Ülkemizde savurganlık artmış gösteriş için yapılan çaba ve harcamalar işe şaşırtıcıdır. Çöplere atılan ekmekler, yemeklerden bahsetmeye de gerek yoktur. Sofralarımızda yemek çeşitleri olduğu halde beğenmeyip, irdeleyen aile fertlerinin bu insanların açlık, susuzluk ve hastalıkla olan mücadelesini görmesi ders alması gerekmektedir. Firavunun bile rüyasında göremeyeceği yiyecek çeşitleriyle iftar açarken suyla orucunu tutup yine suyla orucunu açan bu insanların yanında ne kadar nankör ve memnuniyetsizleştiğimizi görüyoruz. Sahip olduğumuz hiçbir şeyin kıymetini bilmiyoruz. Hayat şartlarımızı beğenmiyor, yediğimiz yemekleri irdeliyor nankörlük yapıyoruz. İnsanın ve insanlığın duyarsız kalması mümkün değildir.

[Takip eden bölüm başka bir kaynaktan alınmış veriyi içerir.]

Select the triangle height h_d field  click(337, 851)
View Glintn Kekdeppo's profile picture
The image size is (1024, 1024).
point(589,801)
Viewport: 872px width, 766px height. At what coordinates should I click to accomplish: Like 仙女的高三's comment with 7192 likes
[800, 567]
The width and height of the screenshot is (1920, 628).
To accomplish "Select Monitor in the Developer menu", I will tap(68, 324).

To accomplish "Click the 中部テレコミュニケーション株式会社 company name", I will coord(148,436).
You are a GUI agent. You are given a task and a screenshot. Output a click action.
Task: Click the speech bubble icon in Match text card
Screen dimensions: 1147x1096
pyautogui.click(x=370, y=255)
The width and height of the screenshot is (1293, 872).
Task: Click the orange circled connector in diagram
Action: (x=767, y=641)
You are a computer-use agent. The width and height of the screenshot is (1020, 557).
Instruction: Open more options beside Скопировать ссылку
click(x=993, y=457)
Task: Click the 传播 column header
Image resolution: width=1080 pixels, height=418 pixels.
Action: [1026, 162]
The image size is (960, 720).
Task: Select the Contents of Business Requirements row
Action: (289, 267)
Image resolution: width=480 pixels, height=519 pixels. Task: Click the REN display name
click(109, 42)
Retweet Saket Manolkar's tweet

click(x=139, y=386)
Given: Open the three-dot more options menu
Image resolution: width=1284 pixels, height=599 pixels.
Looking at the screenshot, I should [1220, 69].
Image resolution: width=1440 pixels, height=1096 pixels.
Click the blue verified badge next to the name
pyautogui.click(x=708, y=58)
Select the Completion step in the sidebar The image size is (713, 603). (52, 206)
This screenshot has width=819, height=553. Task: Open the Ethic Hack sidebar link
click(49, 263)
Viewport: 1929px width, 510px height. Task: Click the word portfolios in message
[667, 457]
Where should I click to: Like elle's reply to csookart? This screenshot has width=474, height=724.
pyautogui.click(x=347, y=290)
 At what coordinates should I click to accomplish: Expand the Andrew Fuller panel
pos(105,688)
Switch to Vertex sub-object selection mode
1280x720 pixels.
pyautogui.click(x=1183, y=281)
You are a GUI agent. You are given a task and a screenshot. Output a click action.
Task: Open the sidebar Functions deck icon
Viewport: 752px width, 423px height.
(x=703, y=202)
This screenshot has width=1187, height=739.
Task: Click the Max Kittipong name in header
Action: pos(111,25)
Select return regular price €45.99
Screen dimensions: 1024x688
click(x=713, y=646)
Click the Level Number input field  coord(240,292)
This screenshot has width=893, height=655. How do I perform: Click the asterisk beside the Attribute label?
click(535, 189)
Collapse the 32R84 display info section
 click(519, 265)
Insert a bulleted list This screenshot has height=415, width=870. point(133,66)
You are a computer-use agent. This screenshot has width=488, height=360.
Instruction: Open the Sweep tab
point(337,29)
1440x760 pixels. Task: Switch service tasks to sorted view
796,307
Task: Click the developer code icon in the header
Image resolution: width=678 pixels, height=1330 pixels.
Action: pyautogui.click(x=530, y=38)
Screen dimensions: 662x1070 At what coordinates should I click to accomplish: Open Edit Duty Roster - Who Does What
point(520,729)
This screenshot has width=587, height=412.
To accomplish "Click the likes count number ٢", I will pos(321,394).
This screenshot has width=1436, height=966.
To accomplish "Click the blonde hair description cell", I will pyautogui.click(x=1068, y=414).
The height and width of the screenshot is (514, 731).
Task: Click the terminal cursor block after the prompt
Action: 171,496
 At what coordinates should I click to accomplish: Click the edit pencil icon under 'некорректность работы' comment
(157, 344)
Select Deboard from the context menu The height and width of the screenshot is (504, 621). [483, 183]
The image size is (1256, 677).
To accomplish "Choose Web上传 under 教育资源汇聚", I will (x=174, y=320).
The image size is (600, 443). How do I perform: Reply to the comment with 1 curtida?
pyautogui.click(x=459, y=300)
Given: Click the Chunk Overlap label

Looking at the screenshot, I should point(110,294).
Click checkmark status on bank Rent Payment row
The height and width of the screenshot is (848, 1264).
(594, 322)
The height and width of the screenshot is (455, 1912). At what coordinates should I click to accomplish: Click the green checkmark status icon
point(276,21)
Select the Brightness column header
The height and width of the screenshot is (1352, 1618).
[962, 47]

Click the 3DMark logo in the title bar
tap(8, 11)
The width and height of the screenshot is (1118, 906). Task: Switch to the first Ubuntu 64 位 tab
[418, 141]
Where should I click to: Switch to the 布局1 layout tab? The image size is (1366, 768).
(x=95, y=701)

Acil çözüm ve yardımların yapılması gerekmektedir. Hiçbir ayrım yapmadan ve kişisel reklâmlara girmeden insanlık ve vicdan adına yardımların yapılması gerekmektedir. Kurtarılan her insan büyük başarıdır. Yapabileceğimiz kadar yardım yaparak kalıcı çözümler üretmek gerekmektedir. Taşıma suyla değirmen dönmez. Yapılan gıda, sağlık, giyecek yardımlarıyla insanlar ne zamana kadar idare edebilir. Yeterli geliyor mu? Tabiî ki şu durumda çok önemlidir. Gelişmiş ülkelerin imkânlarını teknolojisini kullanarak kalıcı çözümler bulması bu ülkelere destek olması gerekmektedir.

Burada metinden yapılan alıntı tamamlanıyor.